An dieser Stelle sei noch eine Überlegung mitgeteilt: es ist eine Tatsache, dass die Frage nach der Ätiologie nur bei Phänomenen gestellt wird, die vom Verhalten der Mehrheitsgesellschaft abweichen (vgl. Binswanger, 2016; Rauchfleisch, 2021). So werden die Fragen »Woher kommt das?« und »Wie ist das entstanden?« beispielsweise nicht in Bezug auf die Heterosexualität und die Cisgeschlechtlichkeit, sondern nur bei den davon abweichenden Orientierungen Homo-, Bi-, Pan- und Asexualität, um nur die wichtigsten zu nennen, sowie der Transgeschlechtlichkeit gestellt. Hutfless (2016) hat in diesem Zusammenhang auf die verhängnisvollen Folgen (Ausschlüsse, Abwertungen und Pathologisierungen) solcher kategorialer Unterscheidungen (Homo-/Bisexualität vs. Heterosexualität oder Cis- vs. Transgeschlechtlichkeit) hingewiesen und als konstruktiven Umgang mit diesen Phänomenen vorgeschlagen, die sexuellen Orientierungen und die geschlechtlichen Identitäten als »dynamisch, instabil und prozesshaft« (Hutfless, 2016, S. 101) zu betrachten.
Exkurs: Das »Problem« der Nichtbinarität
Im Grunde ist die Nichtbinarität kein Problem. Aus diesem Grund habe ich das Wort in der Überschrift zu diesem Exkurs in Anführungs- und Schlusszeichen gesetzt. In der aktuellen Diskussion der Transidentität löst dieses Thema jedoch in der Öffentlichkeit wie auch im Fachbereich große Irritation aus. Während die einen die Nichtbinarität vehement mit dem Argument ablehnen, es sei insbesondere für Jugendliche ein von den Social Media propagierter »Hype«, ein »Modephänomen«, das »durch die mediale Aufmerksamkeit angefacht« worden sei (Blage, 2022), sehen andere in der Nichtbinarität den Motor einer dringend notwendigen Emanzipationsbewegung, geradezu die »Rettung« aus einer unsere Lebensgrundlagen bedrohenden Situation (Ebmeyer, 2023). Einen Ausweg aus der Enge der Binarität sieht Baltes-Löhr (2023) darin, das »Geschlecht als Kontinuum« zu verstehen, so der Titel ihres Buches (s. auch Rauchfleisch, 2024a und Vogler, 2023).
In Bezug auf psychologische und soziale Phänomene werden in unserer Kultur binäre Ordnungen (wie weiblich – männlich, Mensch – Tier, Natur – Kultur) beschrieben, die zu einer »Normativitätsauffassung« führen, »die sich historisch unterschiedlich zeigt und mit Macht aufgeladen wird« (Heimerl, 2022, S. 343). Besondere Beachtung hat das Prinzip Binarität – Nichtbinarität in der Diskussion der Geschlechtsidentitäten gefunden (Butler, 1991/2003), wobei das Denken in der binären Ordnung dazu führt, dass der eine Aspekt im Allgemeinen privilegiert wird, wodurch der andere entwertet wird. Daraus resultiert für die Genderdiskussion, dass das unsere Kultur stark prägende Modell der Binarität jegliche Abweichung davon ablehnt, bis hin zur Leugnung, dass es so etwas wie Nichtbinarität überhaupt gibt.
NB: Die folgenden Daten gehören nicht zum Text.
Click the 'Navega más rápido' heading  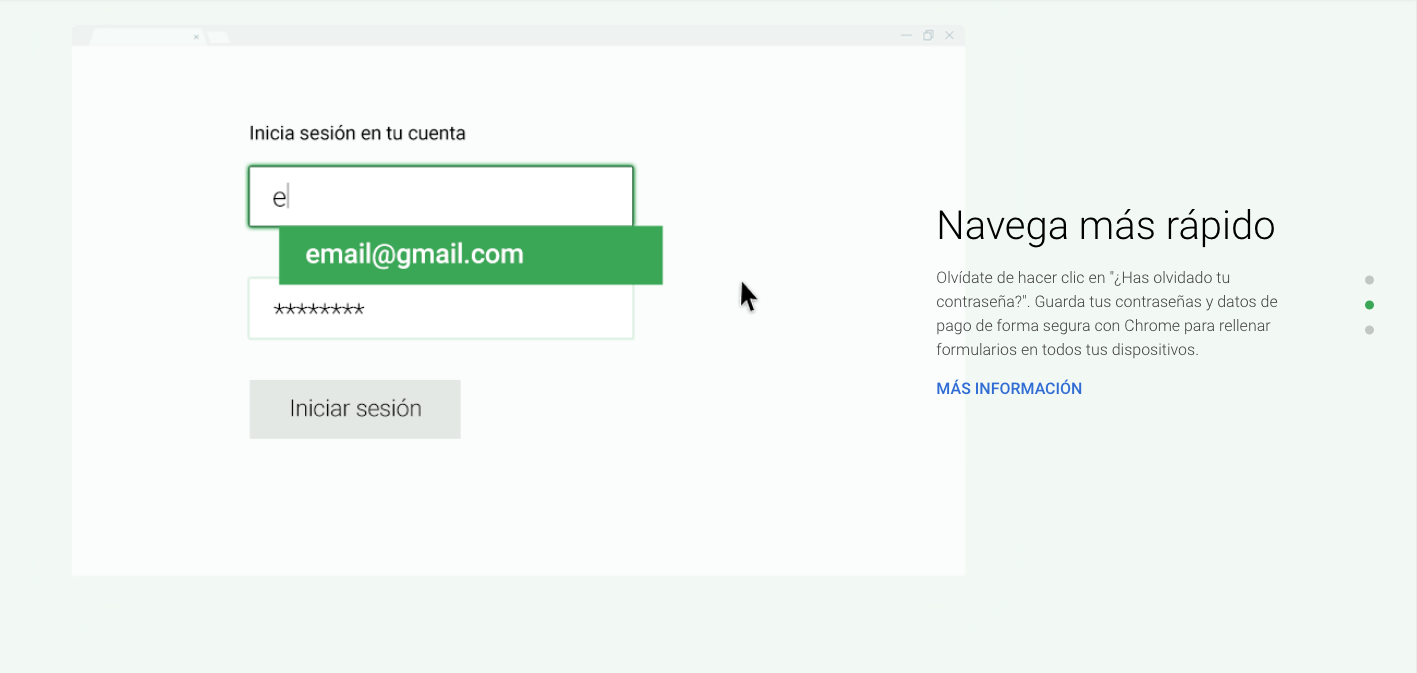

Das unsere Kultur prägende Denken in kategorialen Unterscheidungen und binären Strukturen hat bis heute einen großen Einfluss auch auf die Sexualforschung. So sind verschiedene Versuche, diese Strukturen zu hinterfragen, letztlich alle erfolglos geblieben. Dies gilt beispielsweise für die Forschung von Kinsey (1948, 1953), der die kategoriale Unterscheidung von Hetero-, Bi- und Homosexualität infrage gestellt und auf die fließenden Übergänge zwischen den sexuellen Orientierungen hingewiesen hat.